OK, so the Trump mob unleashed violence to stop the constitutional counting of the electoral college votes. But the idea that Congress might stop Trump’s free-speech rights to whip up that mob is an outrageous, unconstitutional human rights abuse that threatens to silence all politicians everywhere.
OK, so the Trump mob might have silenced Mike Pence permanently by hanging him on the gallows they built on the steps of Congress. But if Congress tries to stop a president from using a mob to intimidate Congress, where will it end?
Pretty soon, Mr V argued, we won’t even have access to lawyers. The hallowed right to counsel, if not ambulance chasers, might be threatened. “Who would be next,” he asked, indignantly. “It could be anyone. One of you! Or one of you!
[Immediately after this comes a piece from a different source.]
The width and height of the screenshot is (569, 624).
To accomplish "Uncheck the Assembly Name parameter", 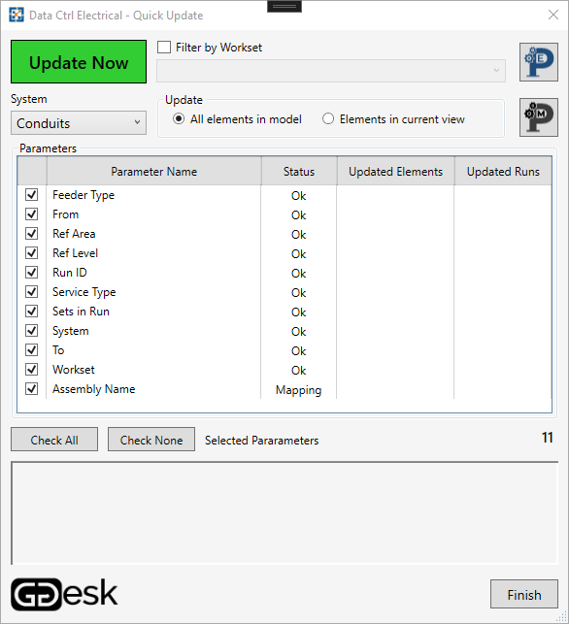I will click(x=31, y=389).
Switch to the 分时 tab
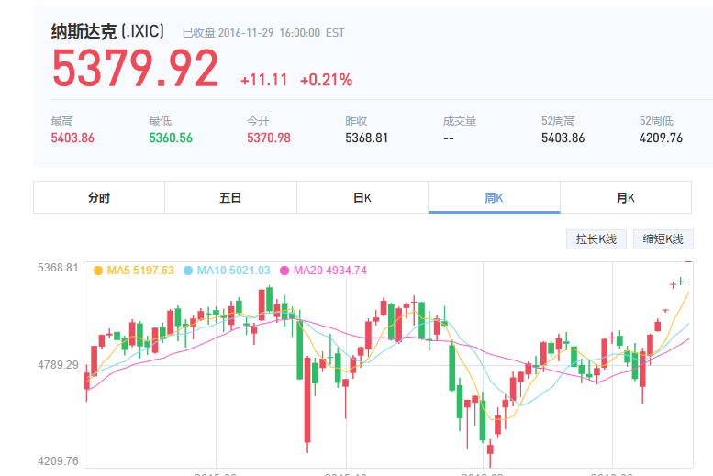This screenshot has height=476, width=713. point(99,197)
It’s anti-American and sets a dangerous precedent forever.”
To his great, sighing chagrin, Mr. V lamented the state of political discourse. “Inflammatory rhetoric from our elected officials – from both sides of the aisle – has been alarming, frankly,” he said, in sorrow, as if his client were just a hapless symptom of a bigger sickness: a pandemic of mean words from Democrats.
“This is not whataboutism,” he declared, after rolling his whataboutery video for the second or third or fourth time. “I’m showing you this to show that all political speech must be protected.”
The key to the defense was about incitement to violence and the legal test of Brandenburg v Ohio. Appropriately enough, the Brandenburg in question was a leader of the Ku Klux Klan and the test – as Trump’s lawyers helpfully explained – was about whether the free speech in question “explicitly or implicitly encouraged the use of violence or lawless action”.
“Mr Trump did the opposite of advocating for lawless action,” said Mr V. “The opposite!”